Fig. 2. ILC1s undergo functional conversion during CRC progression.

a Expression distributions of selected ILC1 signature genes were shown by violin plots. b Scatter plot displaying gene expression of ILC1s at early and late tumor stages. Scale data generated from Seurat analysis for the scatter plot. c Indicated surface markers of ILC1s were analyzed by flow cytometry. d Flow cytometry analysis of ILC1s (Lin⁻CD45⁺CD127⁺NK1.1⁺NKp46⁺) inside colon tumors of indicated stages. ILC1 numbers per cm³ colon tumor were calculated and shown as means ± SD (right panel). *P < 0.05 by Two-tailed unpaired Student’s t test. n = 5 for each group. e ILC1s (Lin⁻CD45⁺CD127⁺NK1^.1⁺NKp46⁺) in tumors at indicated stages were isolated and treated with 10 ng/mL IL-12/IL-18 for 12 h. Secreted IFN-γ was analyzed by ELISA and shown as means ± SD. **P < 0.01 by Two-tailed unpaired Student’s t test. n = 4 for each group. f Tumor infiltrating ILC1s from CRC patient samples of indicated stages were analyzed by flow cytometry. The percentage of ILC1 in lymphocyte population was calculated and shown as means ± SD (right panel). *P < 0.05 by Two-tailed unpaired Student’s t test. n = 6 for each group. (human ILC1 = Lin⁻CD45⁺CD127⁺cKit⁻NKp44⁻CD56⁻Tbet⁺, Lin = CD2, CD3, CD14, CD16, CD19, CD56, CD235a). g, h Surface markers of ILC1s in tumors from CRC patient samples were analyzed by flow cytometry.
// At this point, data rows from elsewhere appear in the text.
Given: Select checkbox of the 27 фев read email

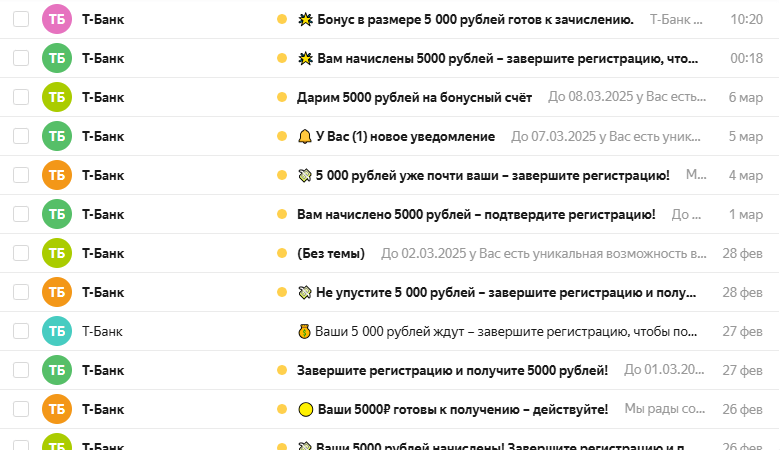Looking at the screenshot, I should tap(21, 331).
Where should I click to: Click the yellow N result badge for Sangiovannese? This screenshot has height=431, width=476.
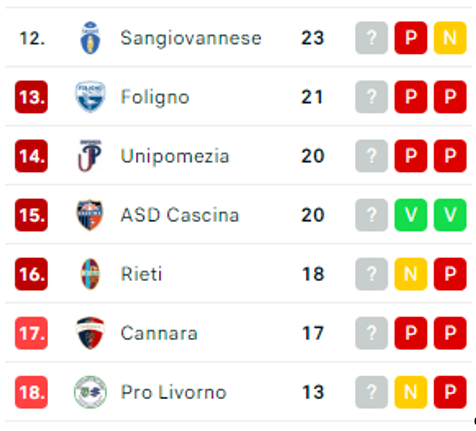[450, 38]
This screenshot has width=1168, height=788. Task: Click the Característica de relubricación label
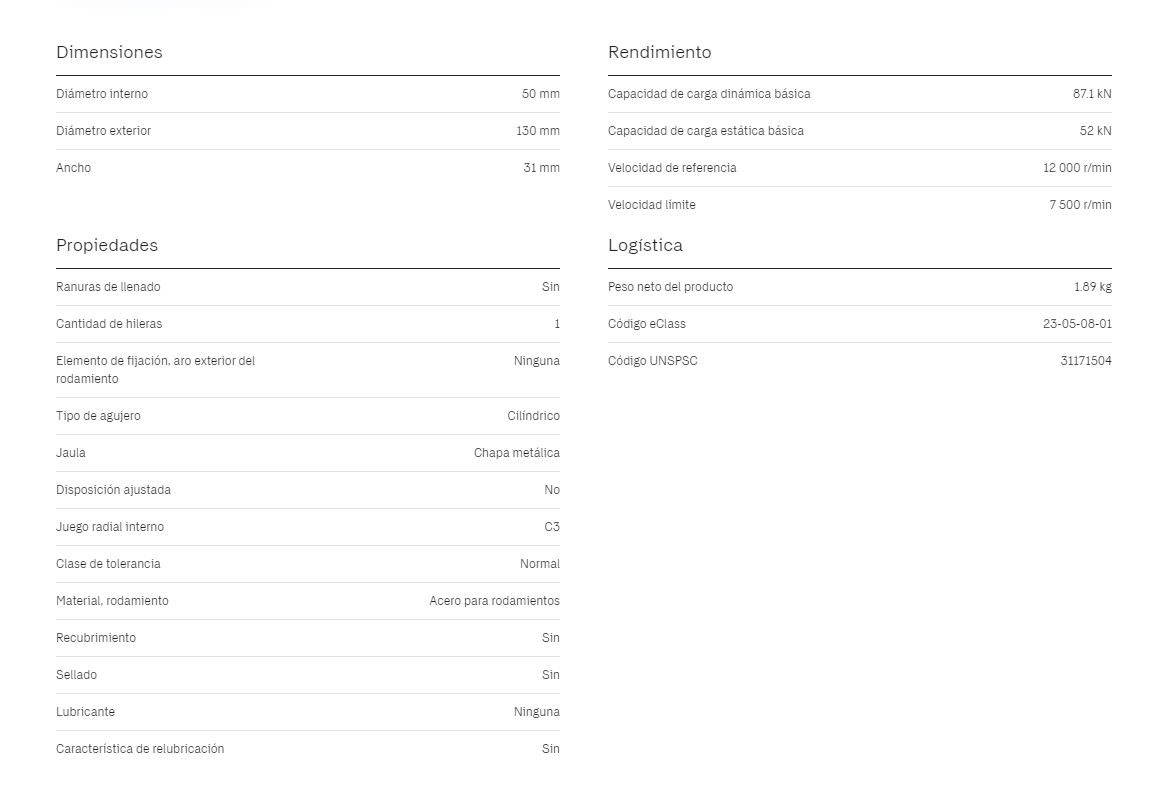point(140,749)
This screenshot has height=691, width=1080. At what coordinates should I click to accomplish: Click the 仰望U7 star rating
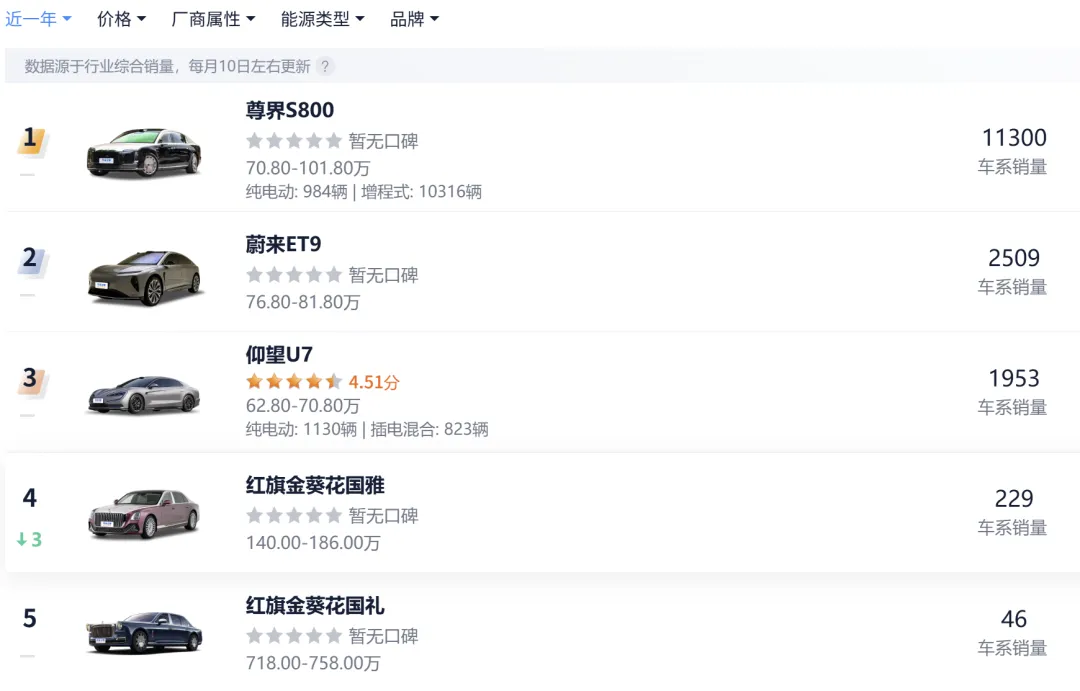point(294,382)
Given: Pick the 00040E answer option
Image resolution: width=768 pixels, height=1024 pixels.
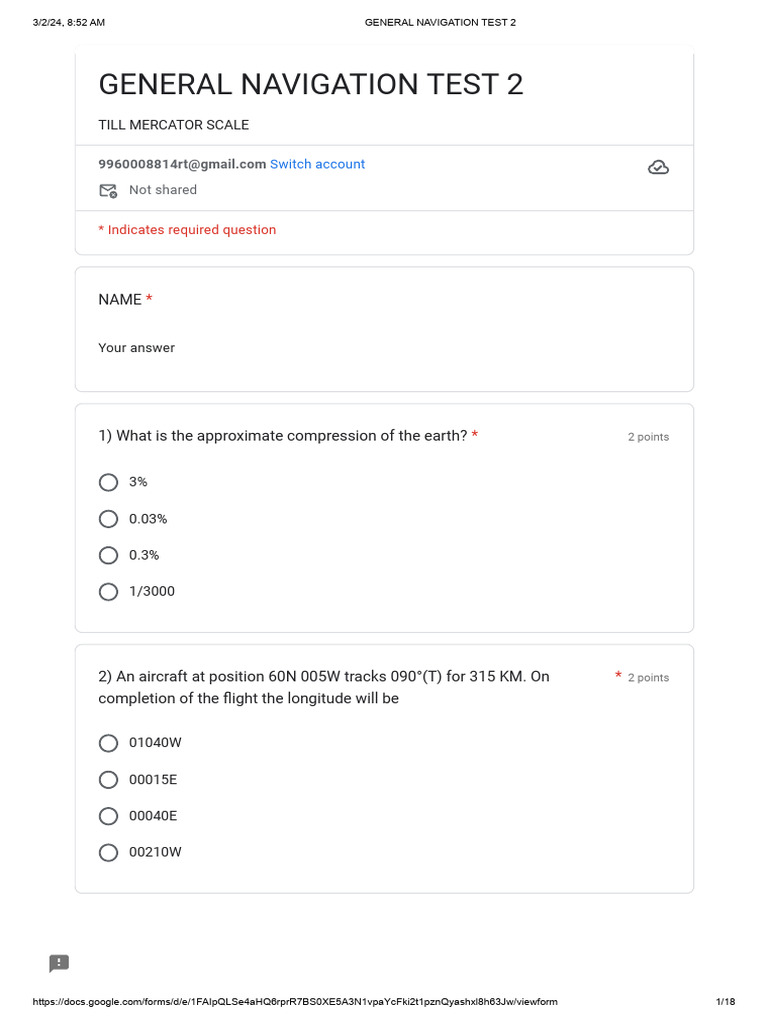Looking at the screenshot, I should point(109,816).
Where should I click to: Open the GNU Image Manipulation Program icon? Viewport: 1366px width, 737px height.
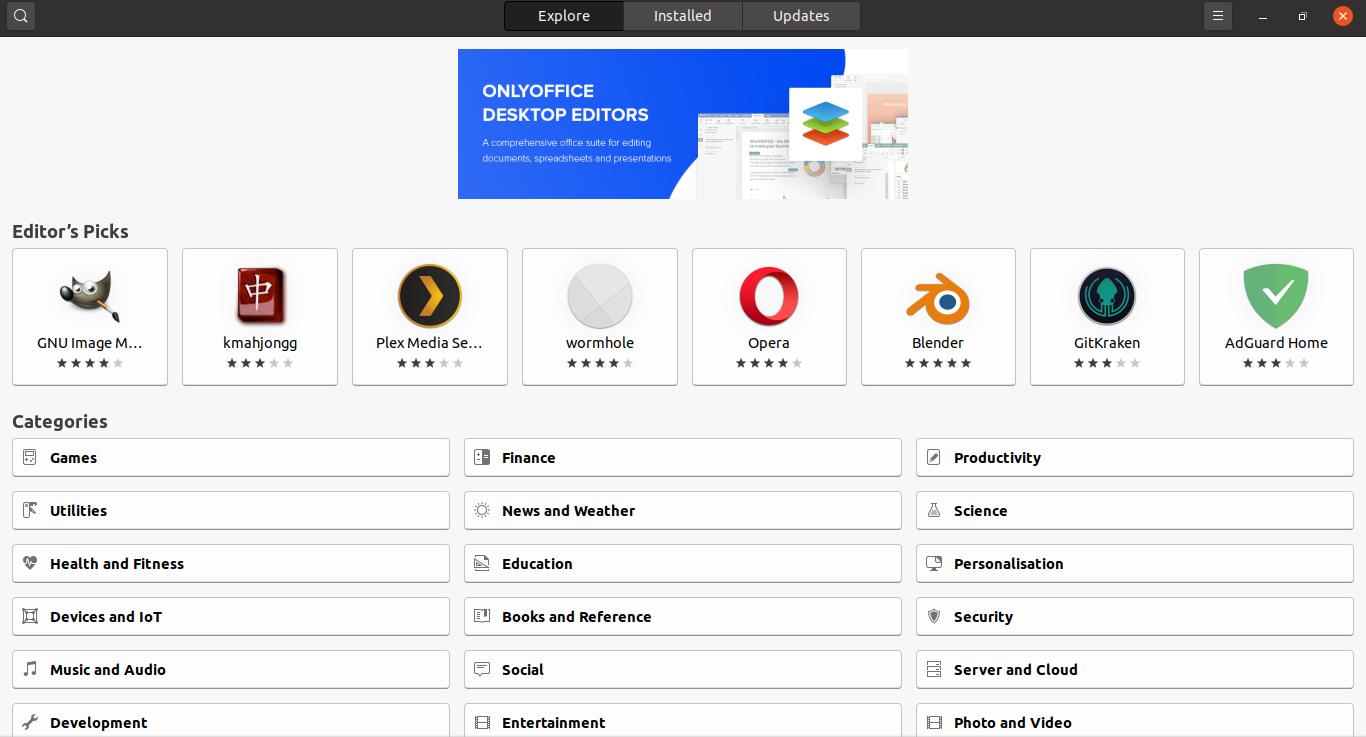coord(90,296)

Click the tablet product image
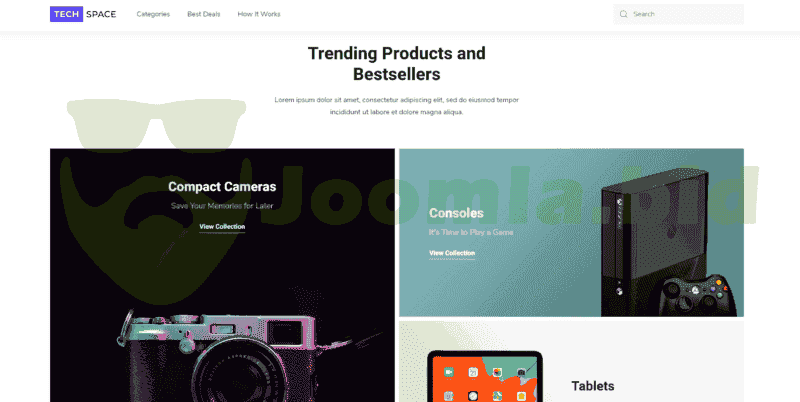[485, 376]
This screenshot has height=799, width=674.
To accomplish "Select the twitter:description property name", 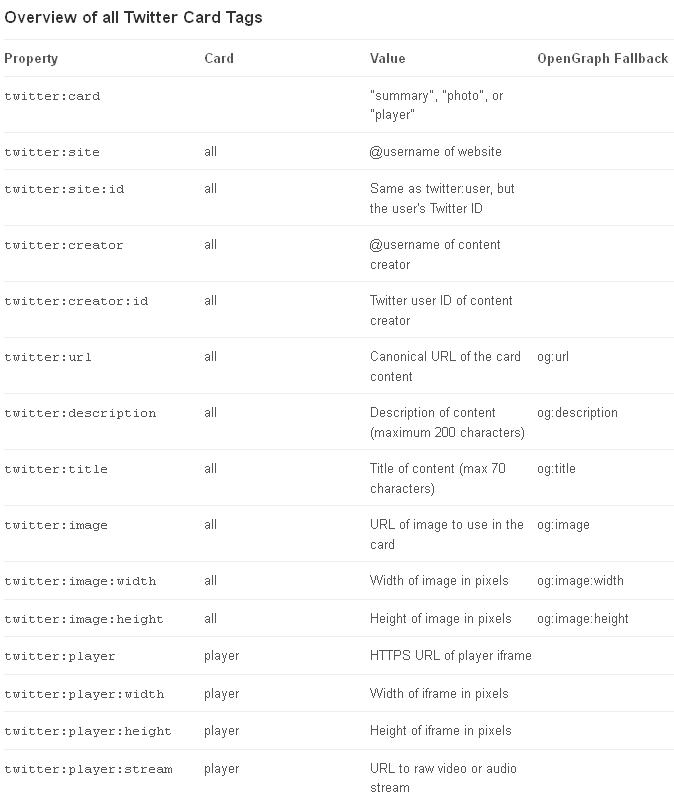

Isotype Ig of each antibody was used as a negative control (Ctrl). Medians of fluorescence intensity (MFI) of each cell were calculated and shown as means ± SD. **P < 0.01 by One Way ANOVA. n = 6 for each group. For d–e, data are representative of at least four independent experiments. For f–h, data are representative of at least six independent experiments.